Prandelli tak tryska radość, że na zakończenie konferencji prasowej na temat środowego towarzyskiego meczu z Holandią, dał temu wyraz nucąc do mikrofonu jeden z włoskich przebojów. Lepiej od Prandellego śpiewała oczywiście te piosenkę jej autorka Marcella Bella, ale o niej już wszyscy zapomnieli, natomiast selekcjoner narodowej kadry jest wciąż w centrum zainteresowania.

Reklama

Tym razem pytania dotyczyły oczekiwań, jakie wiąże z powrotem do kraju Mario Balotellego. Mamy go teraz pod kontrola, nie krył Prandelli, pamiętając, że z piłkarzem było zawsze więcej kłopotów poza boiskiem niż na murawie.

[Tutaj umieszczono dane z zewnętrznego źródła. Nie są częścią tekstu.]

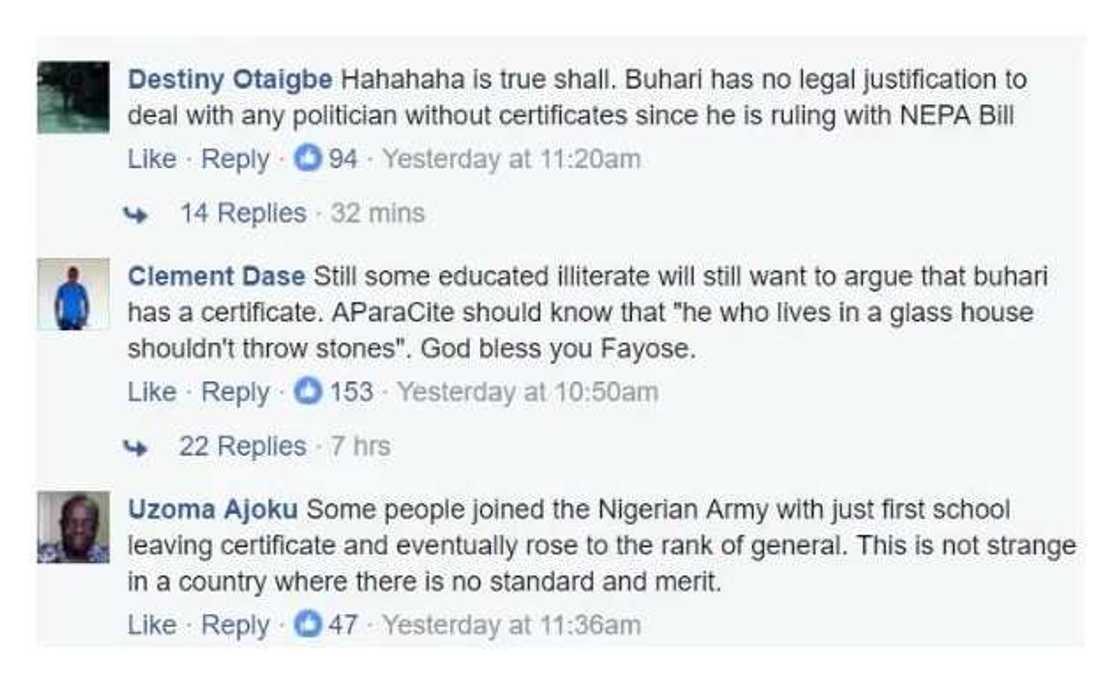Open the Uzoma Ajoku name link
The image size is (1120, 683).
point(213,509)
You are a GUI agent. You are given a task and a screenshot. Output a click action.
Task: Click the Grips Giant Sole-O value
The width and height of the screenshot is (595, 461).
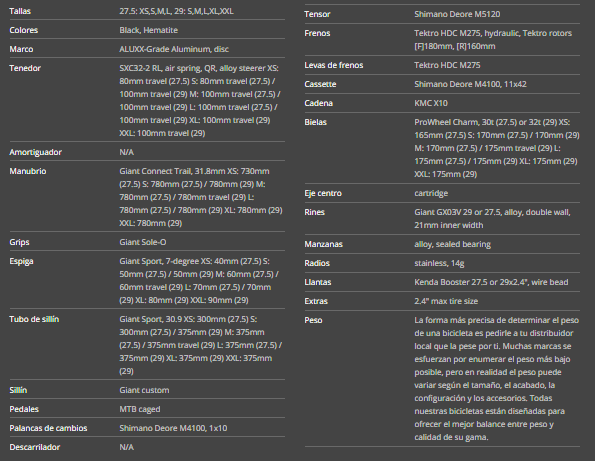pyautogui.click(x=143, y=242)
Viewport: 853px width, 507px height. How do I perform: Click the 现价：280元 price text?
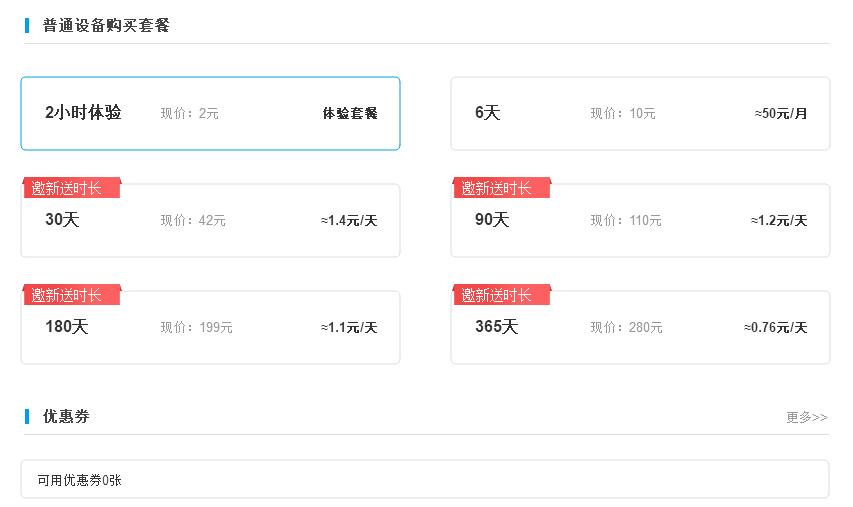(626, 327)
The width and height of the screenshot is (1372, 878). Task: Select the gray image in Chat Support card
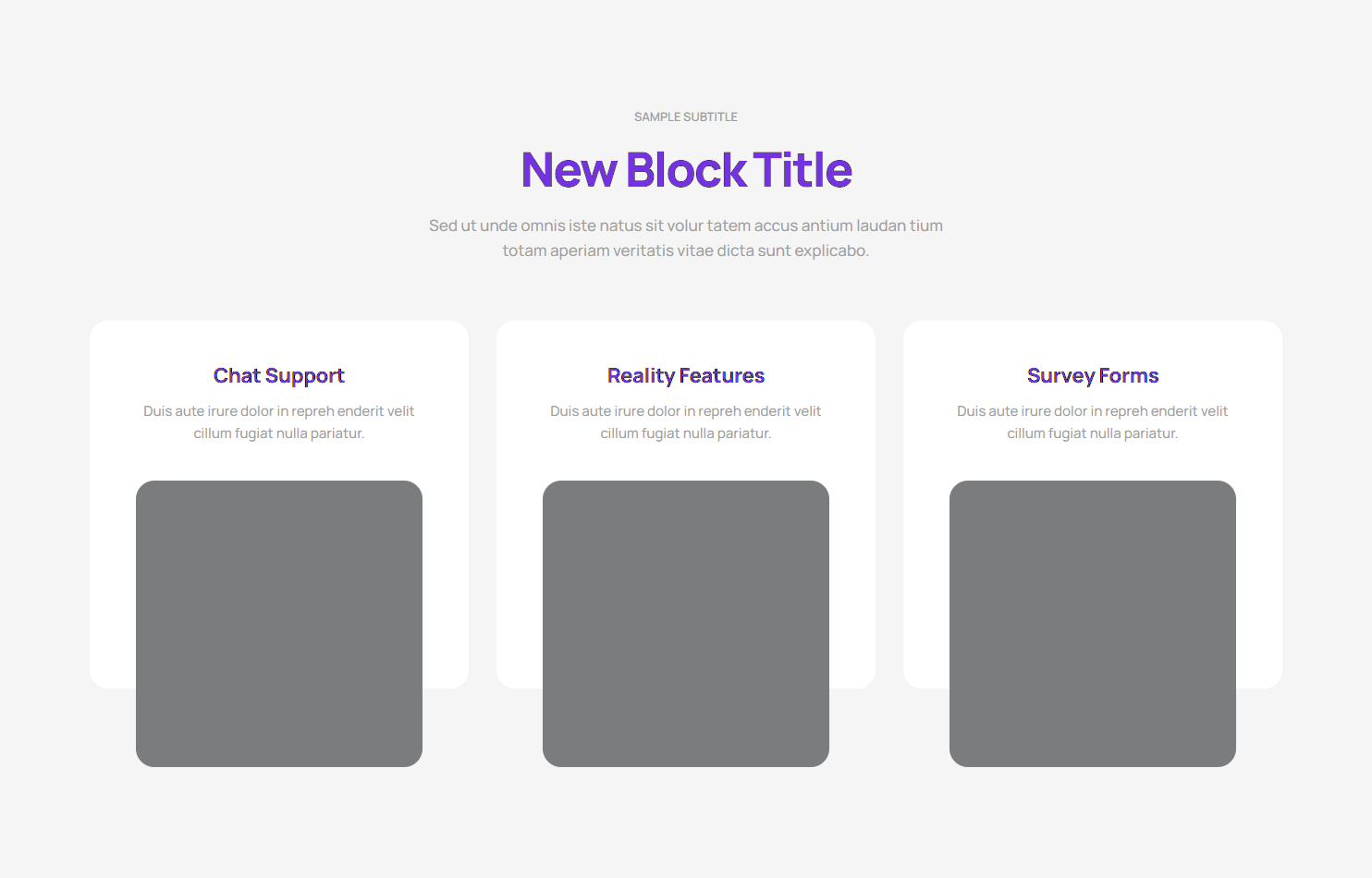pyautogui.click(x=278, y=623)
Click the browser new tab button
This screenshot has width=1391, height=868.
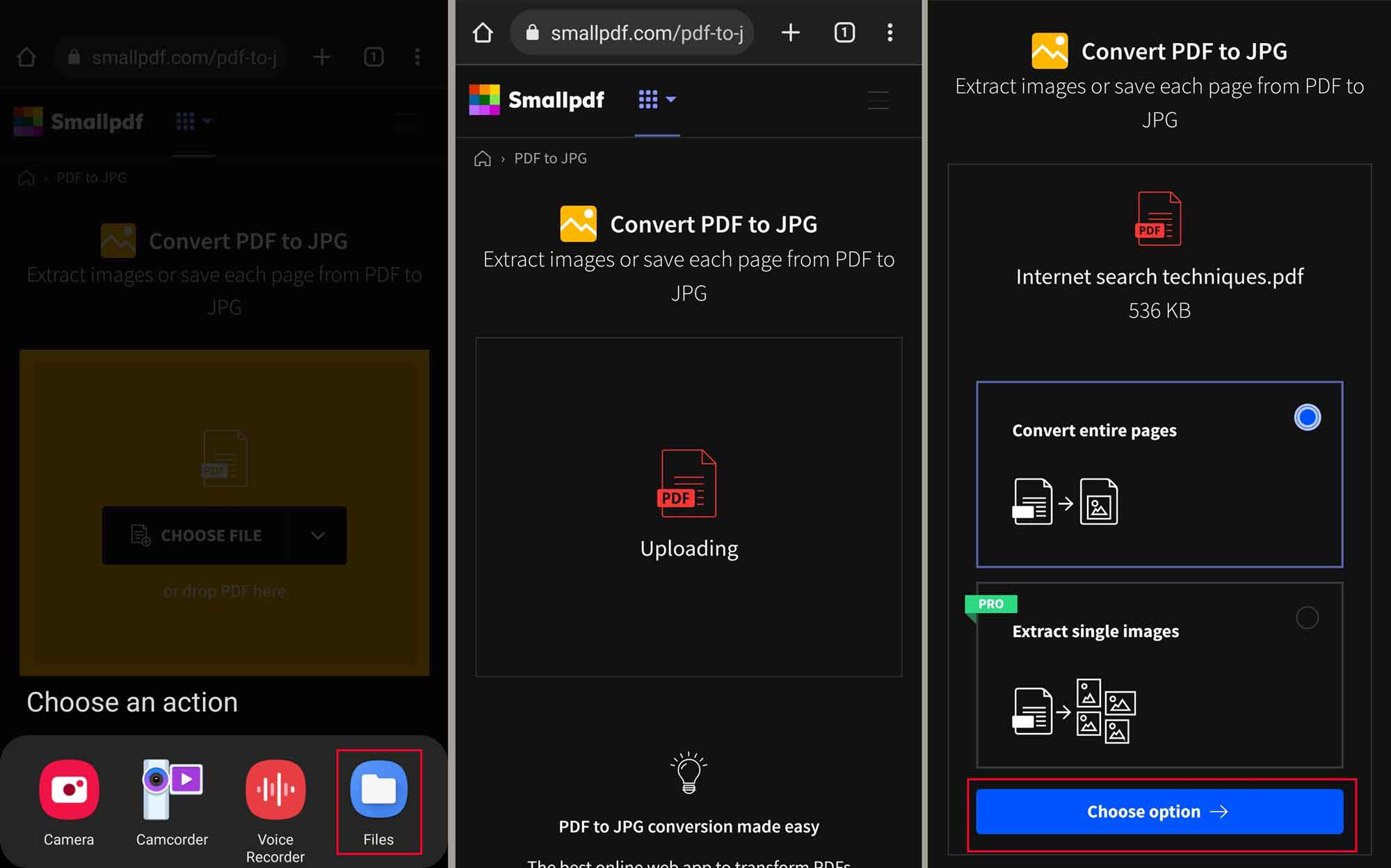coord(790,31)
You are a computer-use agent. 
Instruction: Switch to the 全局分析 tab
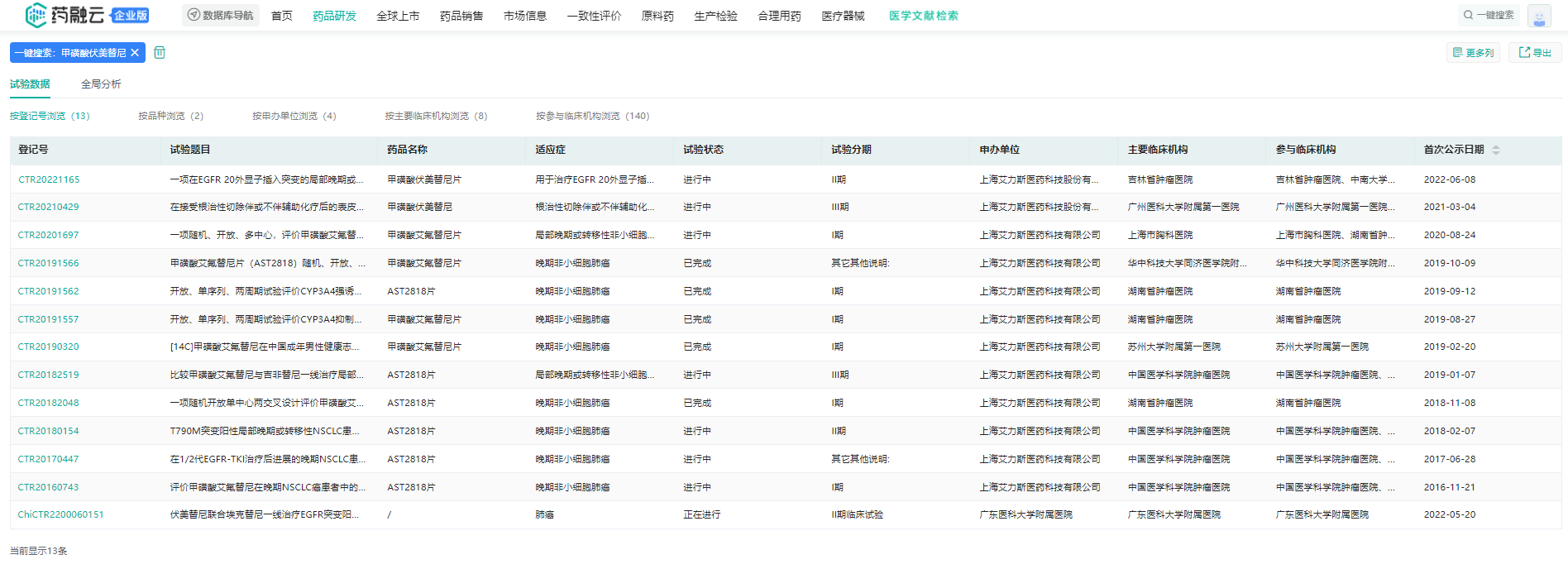(101, 84)
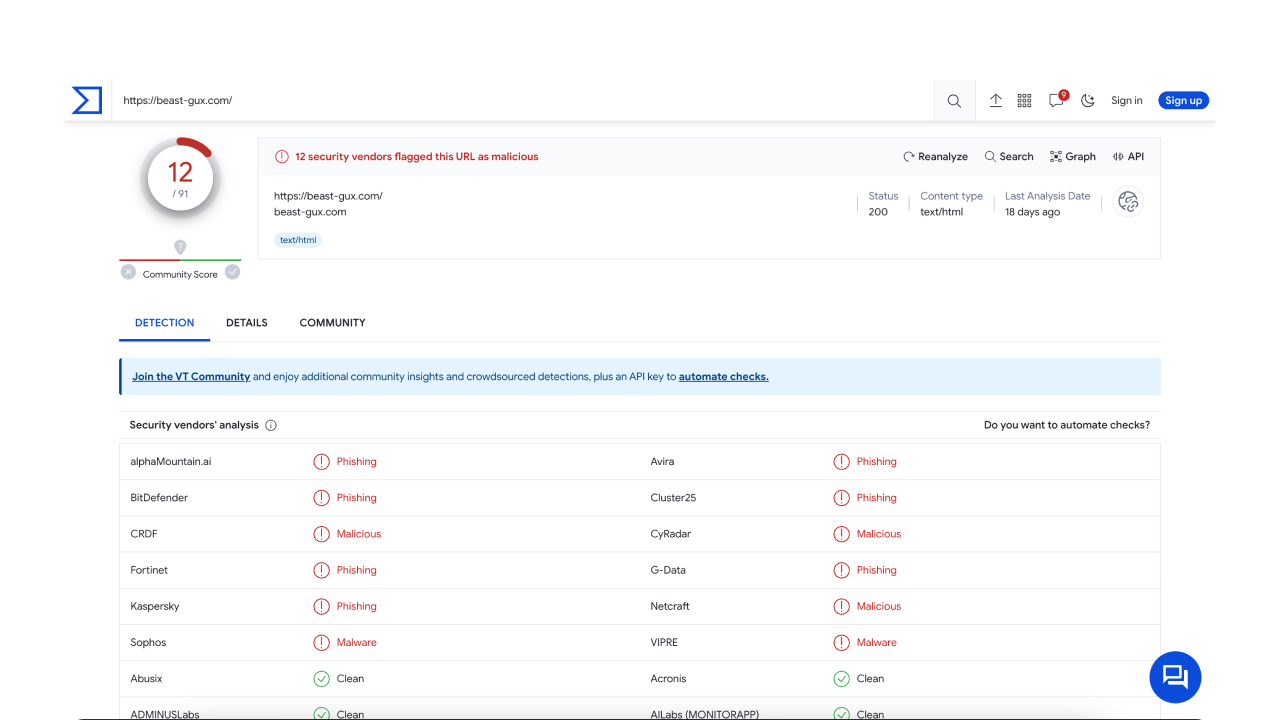Click the API icon
The height and width of the screenshot is (720, 1280).
[x=1128, y=156]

Udany debiut Super Mario w barwach Milanu w niedzielę napawa optymizmem, a fakt, ze gra w tym samym klubie, co drugi obiecujący napastnik azzurri Stephen El Shaarawy, powinien oznaczać, że włoski atak chodzić będzie jak w zegarku. Jeżeli dzięki nim Włosi zdobędą tytuł mistrza świata w Brazylii, Prandelli będzie miał na głowie dwa kogucie grzebienie: po jednym od każdego.